The President of the United States recorded a possibly apocryphic quote that Napoleon Bonaparte is often attributed to social media on Saturday: “Whoever saves his country does not violate a law.”
This is an incessantly stupid thing for a president – at least not absent in the situation in which a lawyer told him: “Mr. President, you can destroy a nuclear on this assteroid of planets without first receiving an environmental impact declaration and allowing the legally required 90-day public commentary period. “
I don't want to be excessively smooth. An American president who means that he is above the law because he “saves” his country is a serious thing. It is even more serious if the idea that we are exposed to an existential crisis that requires a hero on a white horse to save us, made by the president and his allies.
The best defense of President Trumps Brain bloating is that he was the one who was Glib. Reince Priebus, who acted as the chief of staff of the White House during Trump's first term, said so much about ABC News' this week “:” It's entertainment for Trump. It is a distraction. “
“I lived through that,” added Priebus. “In good times, in bad times, the president likes to take out a grenade on a Saturday afternoon, throw them on the floor and watch how everyone reacts. … there is no disadvantage. “
I said it was the best defense; I didn't say it was a good defense.
To be honest, I don't know what Priebus means when Trump's trolling “There is no disadvantage”. Millions of Americans – friends and enemies – alike – the impression that the president is megalomanically contemptuous is not good for anyone.
President – all presidents – rely on a certain degree of trust and willingly, not only from their allies, but also from their opponents.

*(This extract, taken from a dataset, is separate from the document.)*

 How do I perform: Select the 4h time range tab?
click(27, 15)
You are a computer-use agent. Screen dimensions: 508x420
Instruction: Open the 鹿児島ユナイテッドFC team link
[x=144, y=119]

In a real crisis, the public and the opposition party must believe that the presidential authority is exercised for selfless reasons. If you long for crises to maximize your power, people are less likely to trust them to deal with an actual crisis.

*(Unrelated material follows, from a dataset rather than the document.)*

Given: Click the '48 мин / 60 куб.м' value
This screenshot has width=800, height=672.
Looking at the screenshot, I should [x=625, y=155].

Since Priebus may be right that Trump was mainly motivated by boredom, it is impossible to be confident about the intention of his Napoleonic testimony. But it fell together with a much more serious controversy: Trump's decision to suspend public corruption against the Mayor of New York City, Eric Adams.

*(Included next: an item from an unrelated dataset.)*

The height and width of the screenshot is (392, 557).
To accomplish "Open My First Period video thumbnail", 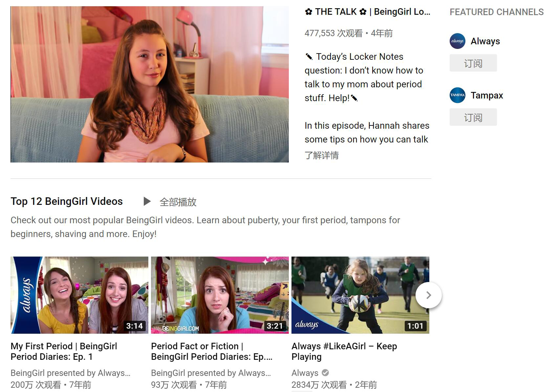I will point(79,295).
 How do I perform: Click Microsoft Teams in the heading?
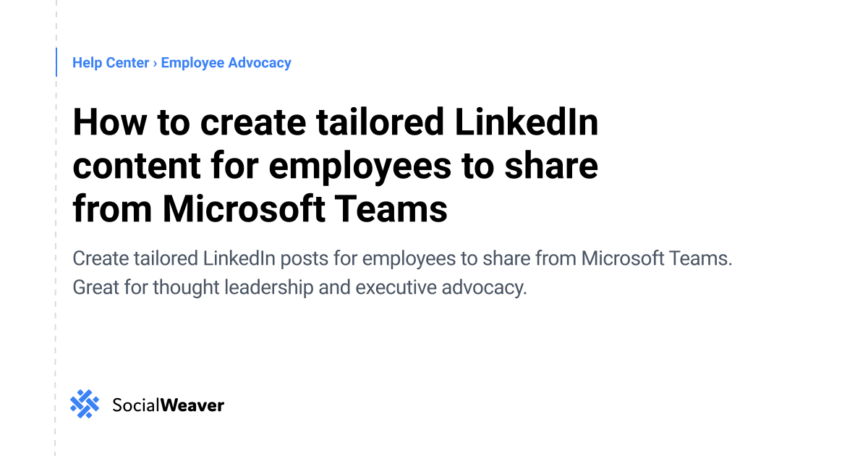coord(305,209)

Until recently, Danielle Sassoon claimed Manhattan's top public prosecutor that Trump's suspension of the case was plans. Indeed, Trump's political henchman in justice that acted deputy Atty. Gen. Emil Bove, argumented that the continuation of the law enforcement of “the ability of the defendant to rule in New York City” and restrict Adams' ability to deal with “illegal immigration and violent crime” – a top priority in the efforts of the president, as he would express it, America.
Adams and Trump's Ministry of Justice refuse the alleged consideration. BOVE even said that the Ministry of Justice had corrupt reasons for the introduction of Adams' federal investigation, which has not guilty, to take into account charges that it accepted bribes from Turkish citizens. The implication is that the Ministry of Justice of Biden Rankly was political and Trump corrects an illegitimate law enforcement.
If that was true, you wonder why Trump did not lean so willful hacks as a federal prosecutor. The answer is, of course, that they are not hacks.
Sassoon, whom Trump had only promoted to the provisional US lawyer a few weeks earlier, resigned more than the instructions of the department, and she was accompanied by six other federal prosecutors, all of which were inaugurated with the facts and relevant internal negotiations. When the aspiring conservative star was created in her eight -sided master Resignation letterThe use of the impending law enforcement to force cooperation with the President's political agenda is an unbearable attack on the judicial administration. The Trump government wants the case against Adams to only be suspended so that it can still be dangled as a sword of Damocles to ensure his obedience, which is the definition of the weapons of the criminal judiciary. Bove's threat is to examine the resigned prosecutors because it refuses to fulfill herself.
This is the decisive context of Trump's claim that the president cannot violate the law if he “saves” the country. Perhaps he thought it was just an entertaining quote, as Priebus suggests. But in view of what we know, it looks less like trolling and more like a confession.